It protects sites from XSS attacks. There are many vectors for an XSS attack and the best way to mitigate the risk is to sanitize user input against a known safe list of HTML elements and attributes.

You should always run bluemonday after any other processing.

If you use blackfriday or Pandoc then bluemonday should be run after these steps. This ensures that no insecure HTML is introduced later in your process.

bluemonday is heavily inspired by both the OWASP Java HTML Sanitizer and the HTML Purifier.

Technical Summary

Whitelist based, you need to either build a policy describing the HTML elements and attributes to permit (and the regexp patterns of attributes), or use one of the supplied policies representing good defaults.

The policy containing the whitelist is applied using a fast non-validating, forward only, token-based parser implemented in the Go net/html library by the core Go team.

We expect to be supplied with well-formatted HTML (closing elements for every applicable open element, nested correctly) and so we do not focus on repairing badly nested or incomplete HTML. We focus on simply ensuring that whatever elements do exist are described in the policy whitelist and that attributes and links are safe for use on your web page.
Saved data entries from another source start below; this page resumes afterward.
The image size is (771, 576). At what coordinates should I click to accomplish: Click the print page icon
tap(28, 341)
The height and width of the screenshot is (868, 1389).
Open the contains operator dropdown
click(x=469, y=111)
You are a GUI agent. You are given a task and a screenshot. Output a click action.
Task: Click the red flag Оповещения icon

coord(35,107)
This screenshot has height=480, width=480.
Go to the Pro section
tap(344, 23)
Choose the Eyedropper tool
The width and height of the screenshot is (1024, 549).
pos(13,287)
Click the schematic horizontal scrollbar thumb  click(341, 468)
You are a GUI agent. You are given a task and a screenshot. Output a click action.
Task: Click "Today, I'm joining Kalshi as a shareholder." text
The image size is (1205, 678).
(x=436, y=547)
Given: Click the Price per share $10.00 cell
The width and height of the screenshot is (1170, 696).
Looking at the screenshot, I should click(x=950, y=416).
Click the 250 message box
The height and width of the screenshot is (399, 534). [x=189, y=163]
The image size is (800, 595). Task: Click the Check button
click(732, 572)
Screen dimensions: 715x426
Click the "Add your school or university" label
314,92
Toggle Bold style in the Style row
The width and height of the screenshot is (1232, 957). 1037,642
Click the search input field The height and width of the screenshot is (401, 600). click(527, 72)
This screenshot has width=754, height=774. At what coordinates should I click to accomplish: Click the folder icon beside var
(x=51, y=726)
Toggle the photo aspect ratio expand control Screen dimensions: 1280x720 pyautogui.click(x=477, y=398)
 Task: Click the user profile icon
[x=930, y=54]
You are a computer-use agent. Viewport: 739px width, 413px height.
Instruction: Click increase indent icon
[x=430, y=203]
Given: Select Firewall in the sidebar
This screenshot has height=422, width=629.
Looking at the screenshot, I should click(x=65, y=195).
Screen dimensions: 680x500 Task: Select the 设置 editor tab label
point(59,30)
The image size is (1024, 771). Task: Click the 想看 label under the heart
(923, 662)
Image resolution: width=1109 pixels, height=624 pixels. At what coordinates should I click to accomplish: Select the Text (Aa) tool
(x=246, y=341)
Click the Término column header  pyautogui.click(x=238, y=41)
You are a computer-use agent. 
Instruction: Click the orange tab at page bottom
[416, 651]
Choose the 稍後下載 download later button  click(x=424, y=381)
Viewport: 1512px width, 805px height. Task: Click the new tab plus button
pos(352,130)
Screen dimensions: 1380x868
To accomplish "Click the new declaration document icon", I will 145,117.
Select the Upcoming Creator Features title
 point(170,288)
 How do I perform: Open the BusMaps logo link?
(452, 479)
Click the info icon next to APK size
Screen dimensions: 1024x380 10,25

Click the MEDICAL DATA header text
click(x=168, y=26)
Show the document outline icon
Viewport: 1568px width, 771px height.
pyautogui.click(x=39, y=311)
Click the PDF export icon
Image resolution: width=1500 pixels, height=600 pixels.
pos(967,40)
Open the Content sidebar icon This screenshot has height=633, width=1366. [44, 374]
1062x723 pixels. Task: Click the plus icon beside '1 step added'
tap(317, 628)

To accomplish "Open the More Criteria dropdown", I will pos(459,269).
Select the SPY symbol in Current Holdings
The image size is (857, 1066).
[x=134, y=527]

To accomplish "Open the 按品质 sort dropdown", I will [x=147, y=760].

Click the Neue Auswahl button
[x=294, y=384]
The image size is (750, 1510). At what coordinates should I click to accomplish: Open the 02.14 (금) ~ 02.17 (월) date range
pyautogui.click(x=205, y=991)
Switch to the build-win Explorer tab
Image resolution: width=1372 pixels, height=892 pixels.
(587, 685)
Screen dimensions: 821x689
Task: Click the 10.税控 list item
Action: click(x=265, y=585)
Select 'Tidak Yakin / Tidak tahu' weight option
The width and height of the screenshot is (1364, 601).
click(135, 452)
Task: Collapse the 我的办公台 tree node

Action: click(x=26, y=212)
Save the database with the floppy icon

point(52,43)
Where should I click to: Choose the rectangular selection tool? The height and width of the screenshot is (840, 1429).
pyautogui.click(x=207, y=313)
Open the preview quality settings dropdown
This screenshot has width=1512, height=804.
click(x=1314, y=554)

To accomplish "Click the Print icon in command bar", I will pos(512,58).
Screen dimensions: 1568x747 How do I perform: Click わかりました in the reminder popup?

GIGO does apply and if you feed it bad HTML bluemonday is not tasked with figuring out how to make it good again.

Supported Go Versions

bluemonday is regularly tested against Go 1.1, 1.2, 1.3 and tip.

We do not support Go 1.0 as we depend on golang.org/x/net/html which includes a reference to io.ErrNoProgress which did not exist in Go 1.0.

Is it production ready?

Yes

We are using bluemonday in production having migrated from the widely used and heavily field tested OWASP Java HTML Sanitizer.

We are passing our extensive test suite (including AntiSamy tests as well as tests for any issues raised). Check for any unresolved issues to see whether anything may be a blocker for you.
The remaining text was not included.